Lowly Chow Goes Highbrow

Ingredients once considered low-class make a big splash in fine dining

By Stett Holbrook

If there's not a fancy restaurant somewhere called Peasant or Campesino, there should be. Wait a minute. I just Googled it, and there is a restaurant called Peasant. It's in New York City--and believe me, while the menu is steeped in the simple, robust food of rural Italy, no peasant could afford it. Which helps illustrate my point. The lowly chow of the rural poor has gone highbrow. Peasant food, soul food, poor people's food--whatever you want to call it--is hot in fine dining. Ingredients and dishes that were once out are now haute.

Restaurant criticism depends heavily on the use of evocative adjectives, and you know you're reading about one of these rootsy but expensive restaurants when you come across words like "rustic," "earthy," "artisanal," "lusty," "wood-fired," "simple" or "slow-cooked." I'd argue that the popularity of organic and natural foods and the Slow Food movement comes in part from this reverence for all things earthy, bucolic and homey. In a synthetic culture like ours, these--here we go again--simple, rustic flavors are immensely satisfying.

Consider some of the staples of high-end restaurants these days: heirloom tomatoes, broccoli rabe, arugula, short ribs, polenta, pork belly. Not so long ago, these ingredients were considered second-class citizens in the high-end kitchens of America. Not anymore.

At the French Laundry, arguably the most revered restaurant in America right now, one of chef Thomas Keller's signature dishes is "Tongue in Cheek," luscious braised beef cheeks paired with sliced calf's tongue, a dish made with cheap ingredients that don't usually conjure up fine dining.

At one time, broccoli rabe was thought of as a weed, but it now hobnobs with Belgian endive. Pork belly, a lowly cut of pork better known as a metaphor for ingratiating political influence than as dinner, has become such a fine-dining standard these days that David Kinch, chef and owner of Manresa, calls it a cliché. Even low-rent American comfort foods like meatloaf and hamburgers have been appropriated by fancy restaurants.

Sure, foie gras, caviar and filet mignon are still de rigueur at white-tablecloth restaurants, but what's interesting is how lowbrow foods now share the menu and sometimes the plate with more traditional "fancy" foods.

What's going on here? Gastronomic slumming? What makes these humble foods so appealing to diner and chef alike? The answer may be more complex than taste alone.

Kinch, whose Manresa was named one of the Top 50 restaurants in the world by London's Restaurant magazine and was just named the No. 3 restaurant in the Bay Area by the Zagat guide, says the appeal of peasant fare is the powerful "memory triggers" it elicits.

"It's Mama's cuisine . . . and it becomes an emotional experience and creates emotional experiences for diners," he says. "I think you can say that's one of the things people pay for when dining out."

One of Kinch's signature dishes is trotters, or pig's feet. For a cut of meat, it doesn't get much cheaper than that, but Kinch transforms the lowly cloven hoof into a transcendent dish by laboriously picking out the gelatinous meat and then rolling it up in the flayed skin and frying it to a delicate golden brown. It's a gloriously rich and delicious dish that didn't have me conjuring up the meals my mom cooked, but made me a convert to pig paw nonetheless.
——
TASK LIST:
1 > Answer from the article on lowbrow food in fine dining:
(a) Which chef serves the dish "Tongue in Cheek"?
(b) Which publication named Manresa one of the Top 50 restaurants in the world?
(c) What was broccoli rabe once thought of as?
2 > Extend the article on lowbrow food in fine dining with a few more paragraphs that pick up after its final paragraph.
The listing comes from a separate, unrelated source.

THE DATA:
——
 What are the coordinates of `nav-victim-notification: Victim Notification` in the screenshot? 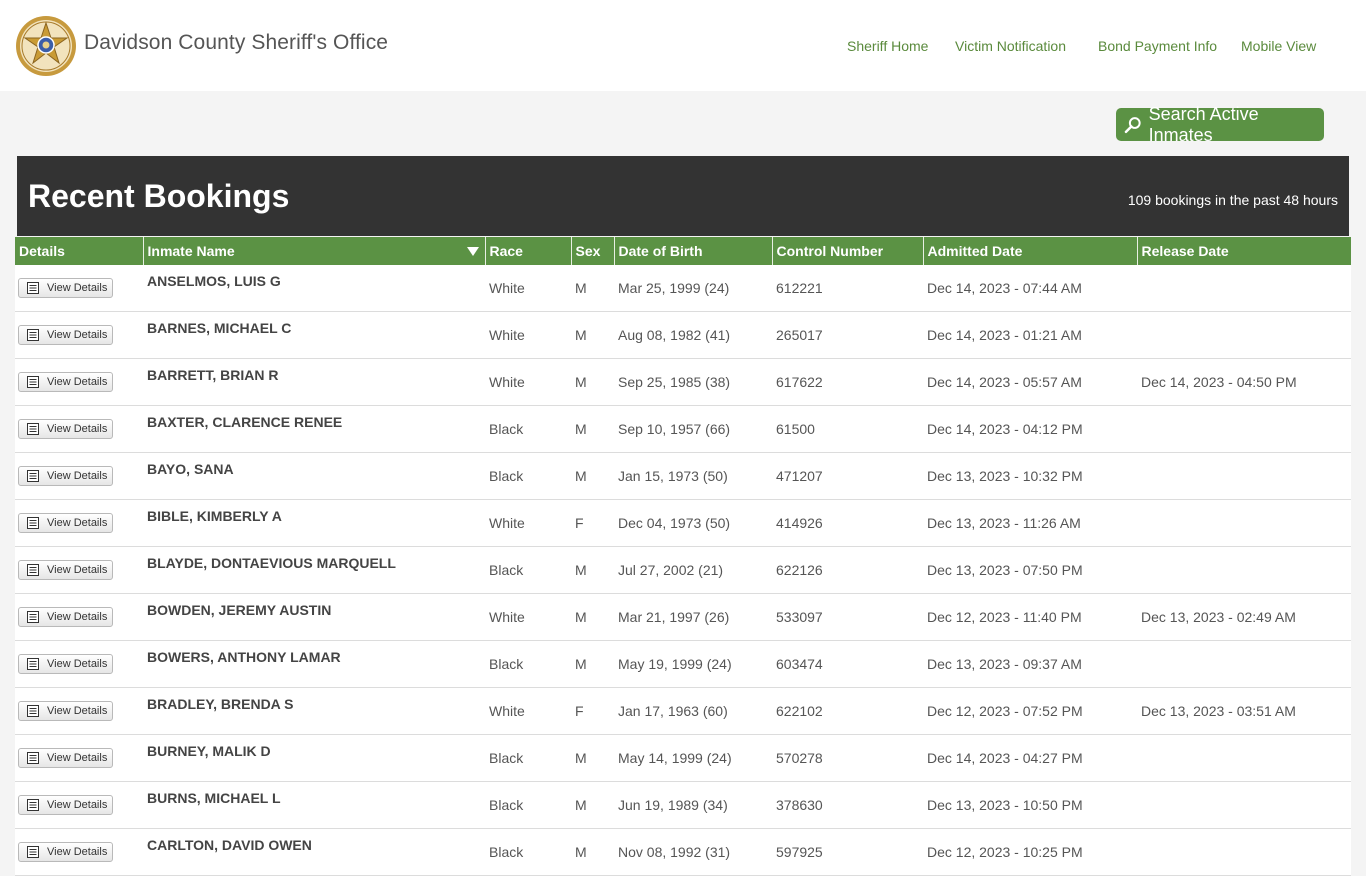 It's located at (1010, 46). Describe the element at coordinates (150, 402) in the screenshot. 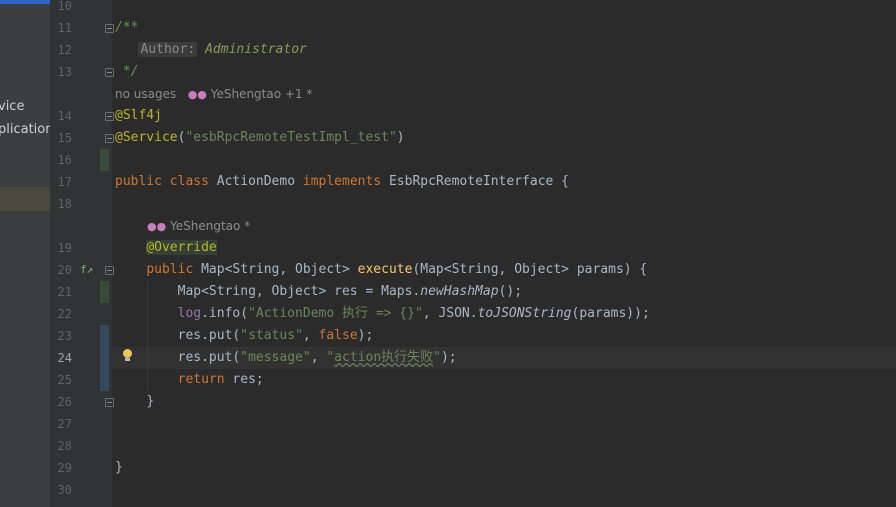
——
SOLVED TASKS:
1 >
(a) Thomas Keller, at the French Laundry
(b) London's Restaurant magazine
(c) A weed

2 >
For Ken Albala, author of Eating Right in the Renaissance, food trends are anything but new. Foods are forever falling in and out of fashion due to a myriad of social and economic factors. He's currently writing a book about the cyclical appreciation/denigration of beans.

"The question is really not so simple as foods going from peasant fare to being rediscovered by haute cuisine," he says. "Quite often when something is a status symbol and suddenly people down the social ladder can afford it, it quickly loses its status, like spices in the course of the 16th and 17th centuries. Or conversely, when something has associations with homeland or ethnicity, it's seized upon by reverse snobs, like chile peppers and tamales for Mexicans."

The transformation from low chow to high chow is often propelled by perceptions of scarcity or abundance. In Europe, lobster has long been expensive and somewhat scarce, and therefore upper-class food. But in early America, the abundance of Maine lobster and its widespread consumption led to its status as a junk fish and poor man's food. Only after it was exported out of the area and fetched a higher price did lobster go upper-class again.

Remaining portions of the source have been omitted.